◆ Task to complete: Only the text of the records belongs in the answer, copied exactly, with every picture omitted.

◆ Stored entries:
[Start of Attachment]

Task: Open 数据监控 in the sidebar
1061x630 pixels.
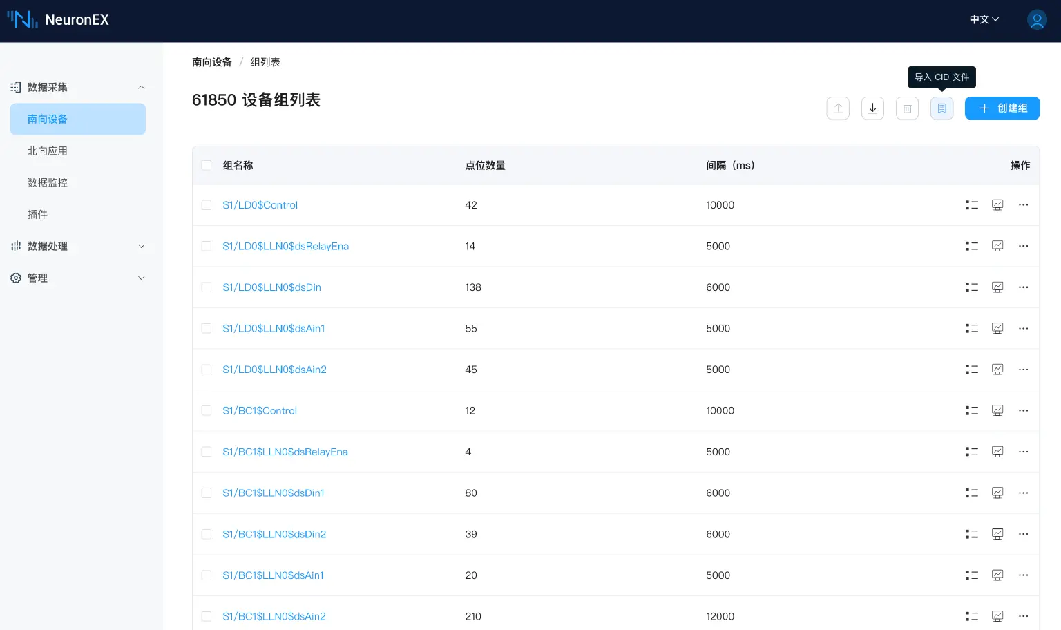Action: [48, 182]
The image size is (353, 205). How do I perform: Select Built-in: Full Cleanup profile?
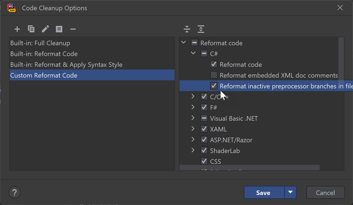point(40,43)
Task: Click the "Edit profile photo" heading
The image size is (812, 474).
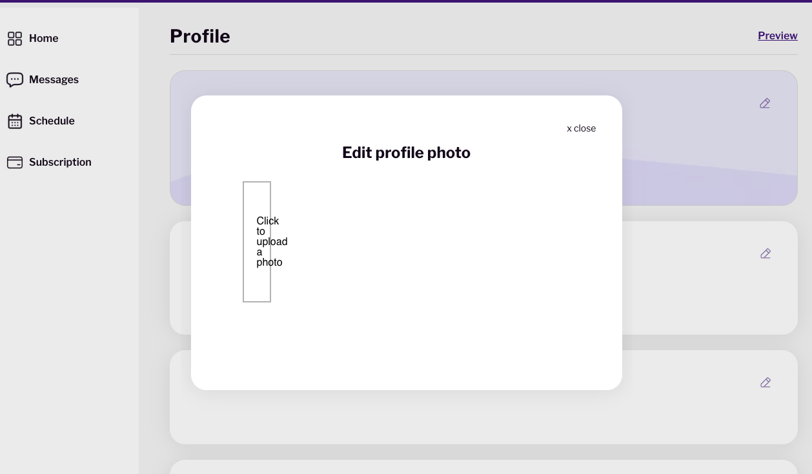Action: (406, 153)
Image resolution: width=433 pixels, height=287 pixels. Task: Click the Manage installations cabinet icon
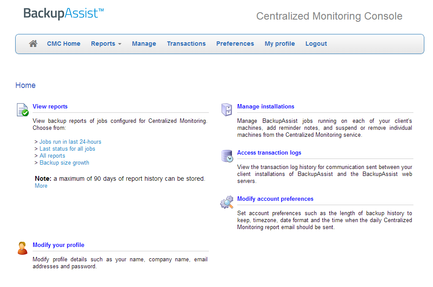[227, 110]
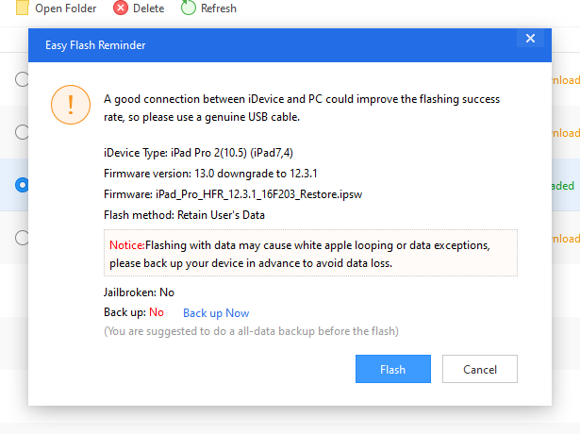This screenshot has width=580, height=434.
Task: Click the red Notice warning text box
Action: tap(310, 253)
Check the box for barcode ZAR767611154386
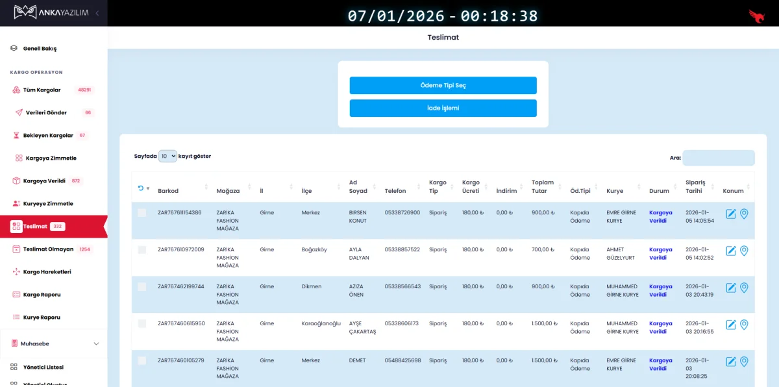 [x=142, y=213]
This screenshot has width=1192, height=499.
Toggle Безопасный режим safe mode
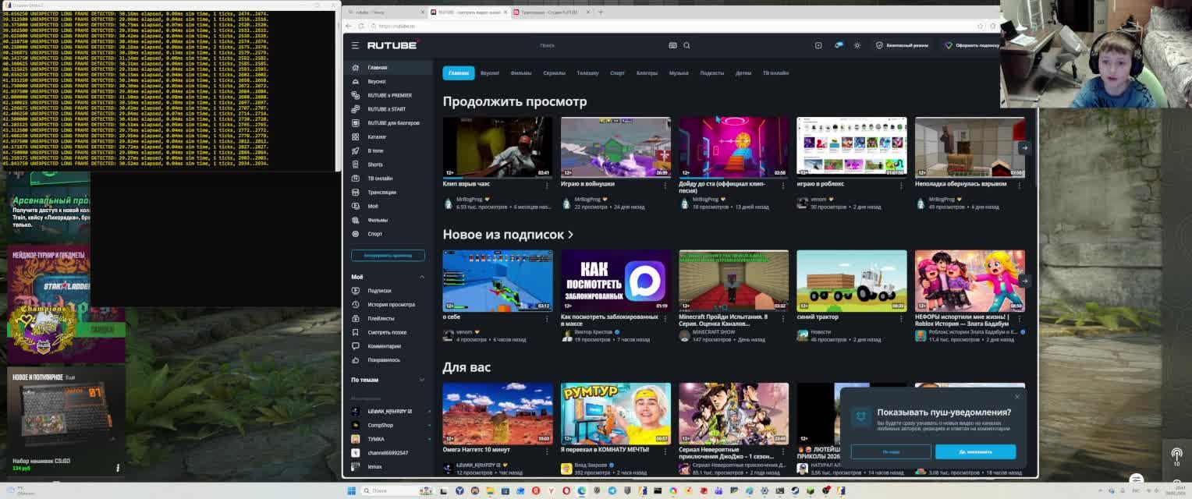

[End of Attachment]

◆ Task response:
Task: Open 数据监控 in the sidebar
1061x630 pixels.
Action: [48, 182]
The image size is (353, 205). How do I perform: Select Built-in: Full Cleanup profile?
point(40,43)
Task: Click the "Edit profile photo" heading
The image size is (812, 474).
Action: (406, 153)
Image resolution: width=433 pixels, height=287 pixels. Task: Click the Manage installations cabinet icon
[227, 110]
This screenshot has width=580, height=434.
Task: Click the red Notice warning text box
Action: tap(310, 253)
Check the box for barcode ZAR767611154386
 [x=142, y=213]
This screenshot has width=1192, height=499.
Toggle Безопасный режим safe mode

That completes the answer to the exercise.